_ISTRUZIONI DI LAVORO_: Ricopia parola per parola l'intera recensione del film sullo sterminio dei comunisti in Indonesia.

_BRANO FORNITO_:
★ ★ ★ ★ ★ ★ ★

Un film dallo splendido messaggio, anche se penalizzato da tante scelte del regista: eppure resta un bel film antifascista, in cui la critica arriva dall’interno del fascismo, dalle confessioni della bestialità dei suoi stessi esponenti di rilievo.

Le pecche ci sono: il grottesco è eccessivo, così come la durata (ho visto la versione originale, di 2h39). Non si capisce il perché di troppa teatralità, così gratuita, come anche del protagonista grasso così spesso e inverosimilmente vestito da donna.

Ma i pregi sono comunque tanti. Innanzitutto la trattazione di uno dei più grandi crimini del ‘900: lo sterminio di milioni di comunisti in Indonesia, dal ’65, sotto la terribile dittatura parafascista di Suharto, resa possibile solo dal grande appoggio criminale statunitense. Sotto questo profilo non manca nulla.

★ ★ ★ ★ ★ ★ ★

_ESTRATTO DEI DATI_:
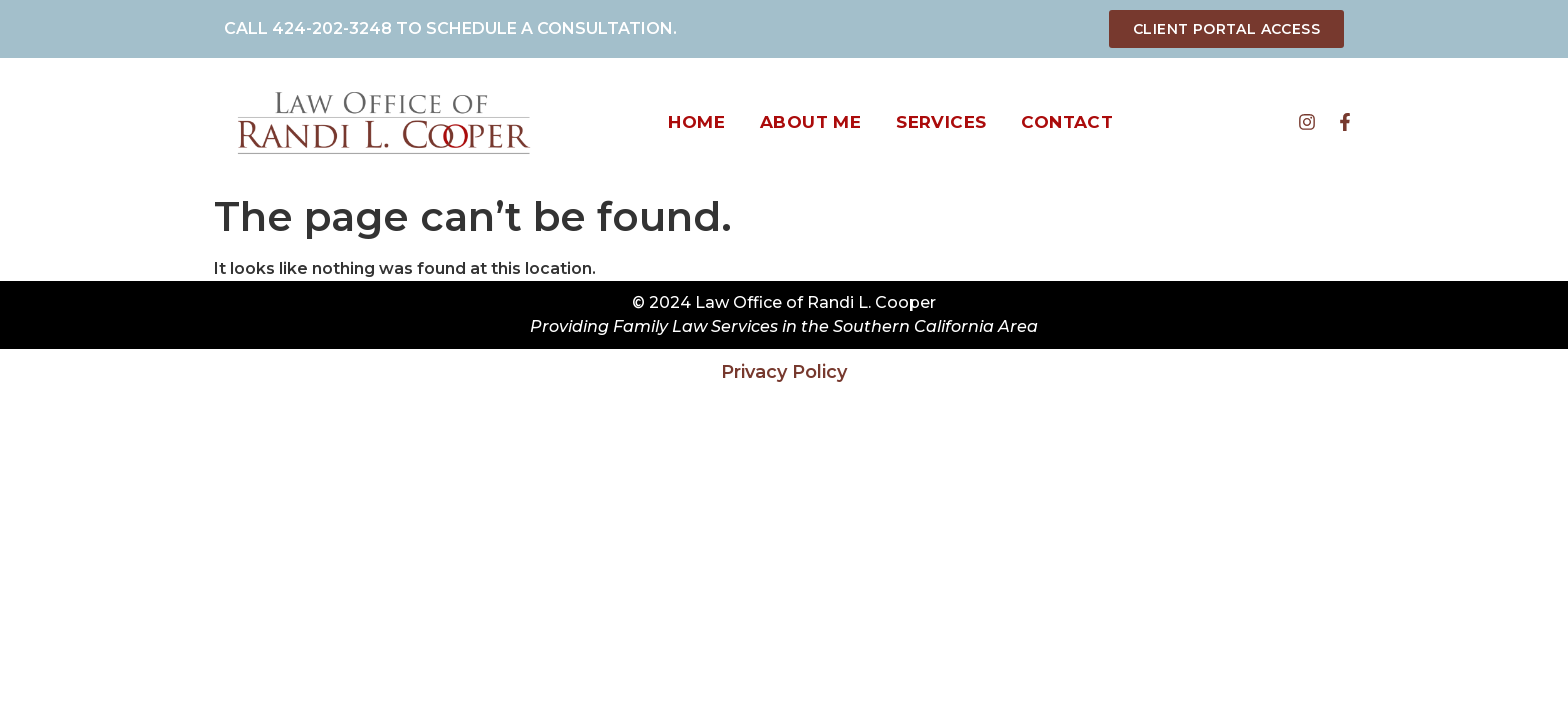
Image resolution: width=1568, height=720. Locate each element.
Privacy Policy (784, 372)
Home (696, 122)
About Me (810, 122)
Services (941, 122)
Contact (1067, 122)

★ ★ ★ ★ ★ ★ ★

_RISPOSTA SVOLTA_:
Un film dallo splendido messaggio, anche se penalizzato da tante scelte del regista: eppure resta un bel film antifascista, in cui la critica arriva dall’interno del fascismo, dalle confessioni della bestialità dei suoi stessi esponenti di rilievo.

Le pecche ci sono: il grottesco è eccessivo, così come la durata (ho visto la versione originale, di 2h39). Non si capisce il perché di troppa teatralità, così gratuita, come anche del protagonista grasso così spesso e inverosimilmente vestito da donna.

Ma i pregi sono comunque tanti. Innanzitutto la trattazione di uno dei più grandi crimini del ‘900: lo sterminio di milioni di comunisti in Indonesia, dal ’65, sotto la terribile dittatura parafascista di Suharto, resa possibile solo dal grande appoggio criminale statunitense. Sotto questo profilo non manca nulla.